Poetry News

Ten Books That Helped Ocean Vuong Write His Debut Novel

Originally Published: October 02, 2019

Vuong's debut novel, On Earth We're Briefly Gorgeous, has received glowing reviews from publications near and far. At Literary Hub, Vuong tells readers about the books that supported and informed his creative process. "As a culture, we often fetishize the debut writer as some sort of self-arising wunderkind," he writes, "someone that comes 'out of nowhere' or had 'splashed onto the scene' unannounced, seemingly without a pre-history or predecessors." Picking up from there: 

This is compounded for writers of color, who seem, according to this narrative, to arrive at the literary table by “transcending” their cultural, economic or racial milieu into the hegemonic literati.
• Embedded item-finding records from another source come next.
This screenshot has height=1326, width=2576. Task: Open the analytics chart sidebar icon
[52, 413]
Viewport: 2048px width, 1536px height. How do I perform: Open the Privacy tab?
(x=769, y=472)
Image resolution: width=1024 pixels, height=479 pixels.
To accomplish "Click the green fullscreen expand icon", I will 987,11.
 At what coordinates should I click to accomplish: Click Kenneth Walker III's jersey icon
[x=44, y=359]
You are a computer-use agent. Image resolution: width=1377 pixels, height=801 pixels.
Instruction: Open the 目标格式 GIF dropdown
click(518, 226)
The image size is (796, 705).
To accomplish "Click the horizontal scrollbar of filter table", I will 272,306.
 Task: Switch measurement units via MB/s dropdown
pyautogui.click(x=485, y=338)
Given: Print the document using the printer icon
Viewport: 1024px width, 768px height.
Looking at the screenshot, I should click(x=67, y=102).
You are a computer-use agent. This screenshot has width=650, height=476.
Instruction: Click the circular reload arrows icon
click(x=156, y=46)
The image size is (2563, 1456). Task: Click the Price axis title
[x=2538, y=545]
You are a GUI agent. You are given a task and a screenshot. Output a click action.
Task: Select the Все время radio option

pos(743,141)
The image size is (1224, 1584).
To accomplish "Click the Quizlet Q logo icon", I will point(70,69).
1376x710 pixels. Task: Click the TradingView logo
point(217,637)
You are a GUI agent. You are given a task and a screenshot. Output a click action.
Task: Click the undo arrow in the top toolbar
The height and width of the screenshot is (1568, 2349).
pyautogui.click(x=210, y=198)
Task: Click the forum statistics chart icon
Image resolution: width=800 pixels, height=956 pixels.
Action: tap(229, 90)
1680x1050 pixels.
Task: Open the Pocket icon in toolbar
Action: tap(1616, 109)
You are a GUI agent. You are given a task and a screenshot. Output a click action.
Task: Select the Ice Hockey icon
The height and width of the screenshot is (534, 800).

I want to take a moment, in light of this, to put some shine on 10 books that made my debut, On Earth We’re Briefly Gorgeous, possible.

Some of these texts (in no particular order) are canonical, some are not—but they each had an idiosyncratic force on my education as a writer and informed and enriched On Earth We’re Briefly Gorgeous, and in particular, supported the novel’s metaphor-rich approach. The metaphor, heavily used in the 19th century as a means toward the ecstatic sublime, became more passé after the World Wars, when the pastoral dream was no longer feasible amidst European fields rotting with cattle corpses. I wanted to use the metaphor differently, on terms removed from a Eurocentric worldview.

Vietnamese refugees, for example, use metaphor as a coping mechanism; metaphor provides a way to talk about trauma without stating the experience outright. An abortion is described as having “papaya seeds scraped out of you,” or sexual assault as having “the doorway of your body broken into.” To die is to”“get on the road.” Likewise, when Abel Meeropol wrote the poem “Strange Fruit” about the lynching of African Americans in the South, he was not reaching for the Romantic sublime—but to render the horrific via an alternative speech act. The metaphor in the mouths of survivors became a way to innovate around pain.